L'effetto Lupi e l'accelerazione sulla riforma della legge elettorale, fino al pressing degli alfaniani e alla trincea FI sulla giustizia: sui tempi delle riforme del premier Matteo Renzi continua ad incombere un'ombra, quella dei numeri della maggioranza a Palazzo Madama. Numeri in bilico, nonostante il passaggio dei senatori 'civici' nel Pd, e che, come è accaduto oggi sul ddl anticorruzione - il cui voto è slittato a mercoledì prossimo - a volte inducono la stessa maggioranza alla prudenza. Anche perché, se al Senato la 'rottura' del Patto del Nazareno alza, e di molto, il livello di guardia, in commissione Affari Costituzionali l'Italicum, nelle prossime settimane, non troverà certo una platea largamente filo-renziana.

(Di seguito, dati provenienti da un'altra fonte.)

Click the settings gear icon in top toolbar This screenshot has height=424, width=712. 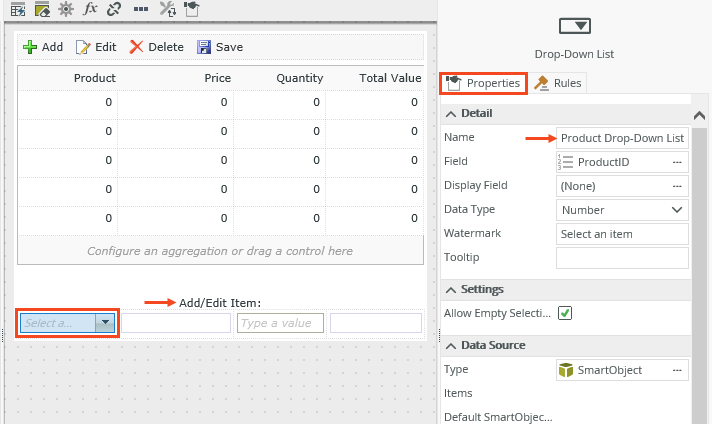(x=66, y=9)
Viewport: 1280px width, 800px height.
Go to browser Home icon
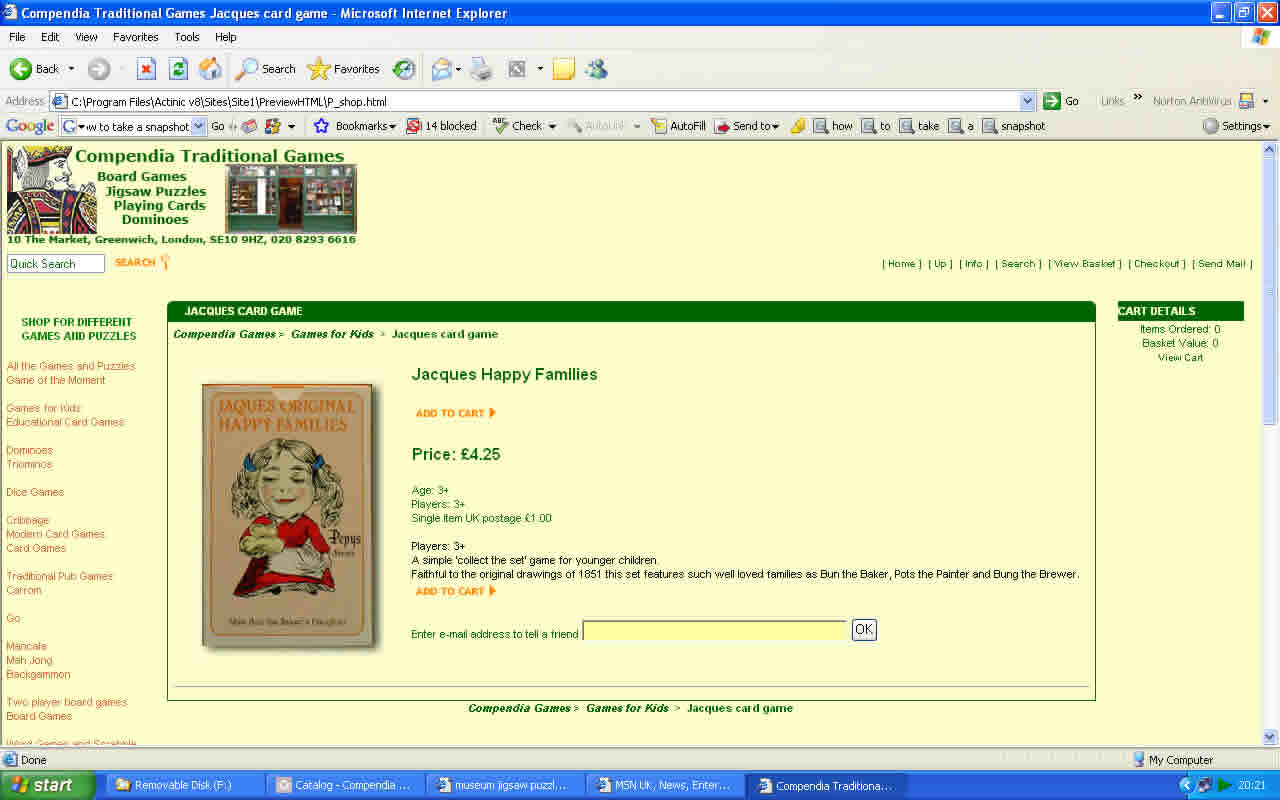coord(210,69)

E' al Senato, dove le riforme potrebbero approdare dopo le Regionali ma chiamato, presto, a votare il ddl anticorruzione e quello sulla prescrizione passato ieri alla Camera, che i numeri del governo ballano.

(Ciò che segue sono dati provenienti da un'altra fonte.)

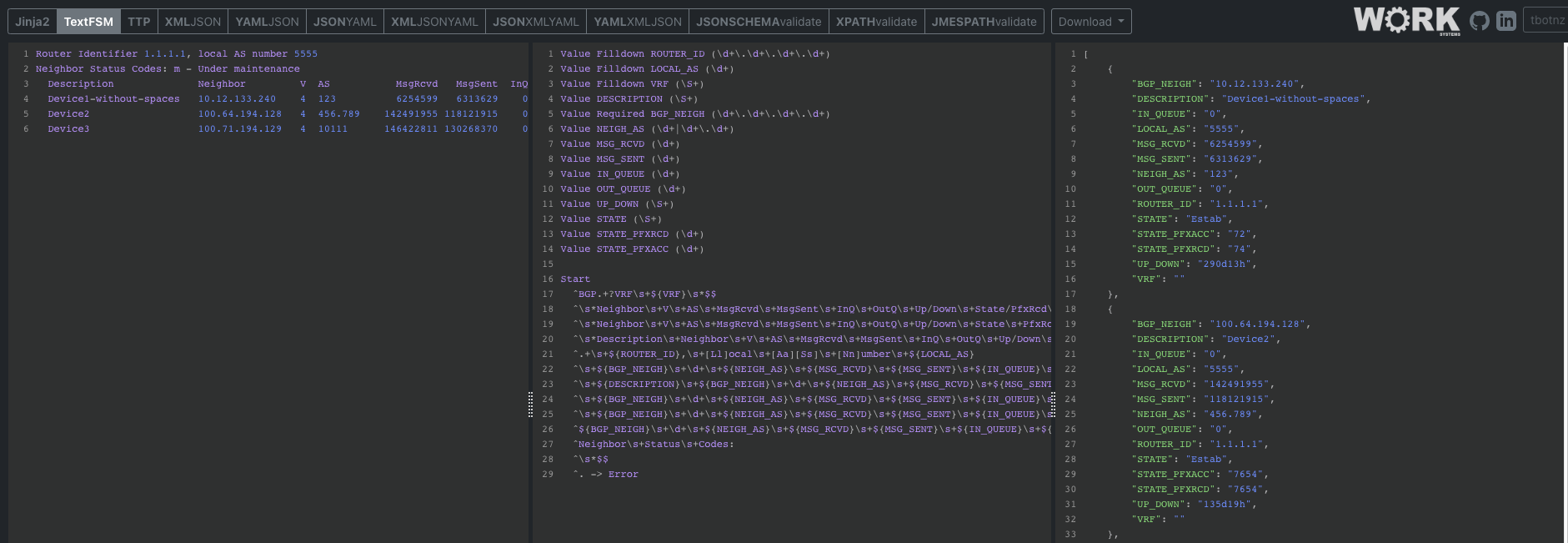
Task: Click the splitter handle between input and template panes
Action: 530,405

La maggioranza può contare su circa 168 (su 321) senatori sicuri, composti dai 113 del Pd, dai 19 del gruppo Per le Autonomie (che include tuttavia i senatori a vita) e dai 36 di Ap. Le dimissioni di Maurizio Lupi da ministro, i malumori dei centristi con Nunzia de Girolamo che chiede da giorni "un appoggio esterno" al governo rischiano, tuttavia, di produrre qualche smottamento anche al Senato. Ipotesi al momento lontana, ma che potrebbe emergere con prepotenza nel momento in cui la linea di Angelino Alfano fosse giudicata troppo 'soft'. E, in ogni caso, Ap è pronta a far sentire il suo peso su ogni provvedimento che passerà al vaglio dell'Aula.
La 'linea Maginot' della maggioranza può, tuttavia, anche rafforzarsi con elementi di Gal (in 6 hanno votato sì all'Italicum in gennaio ma sull'anticorruzione l'orientamento è pressoché identico a quello di FI) e di qualche ex M5S presente nel Misto.
Senza contare quella pattuglia di 'verdiniani' che, dopo lo strappo dell'accordo Berlusconi-Renzi, potrebbe comunque portare, sulle riforme, una truppa di una decina di senatori in soccorso del premier, magari anche non partecipando al voto.
Renzi, così, basandosi sull'ipotesi più ottimistica, potrebbe contare su circa 180 senatori. Con una postilla, però, e non di poco conto: quei 24 senatori della minoranza Pd che, in gennaio, non votarono sì all'Italicum. Tra qualche settimana, gli stessi saranno chiamati ad esprimersi sul ddl riforme e se la Direzione Pd di lunedì e l'accelerazione di Renzi sull'Italicum renderà lo scontro interno ancora più aperto è difficile che il dissenso Dem a Palazzo Madama rientri.
L'accelerazione di queste ore porterà prestissimo la riforma della legge elettorale a Montecitorio. Prima in commissione, poi in Aula. Nella prima i numeri della maggioranza sono in bilico con la minoranza numericamente determinante. In Assemblea, invece, la maggioranza è ampia e conta almeno su 379 deputati, dando per allineati sulla linea dell'opposizione tutta la componente di FI, dove i 'verdiniani' sono tuttavia 17. Anche qui, però, c'è una postilla: il pressing di Ncd (33 deputati) e quello della sinistra Pd (in 8 sul ddl riforme non hanno partecipato al voto e in 3 si sono astenuti). E la previsione di almeno un paio di voti segreti rende la partita dell'Italicum alla Camera ancora più difficile.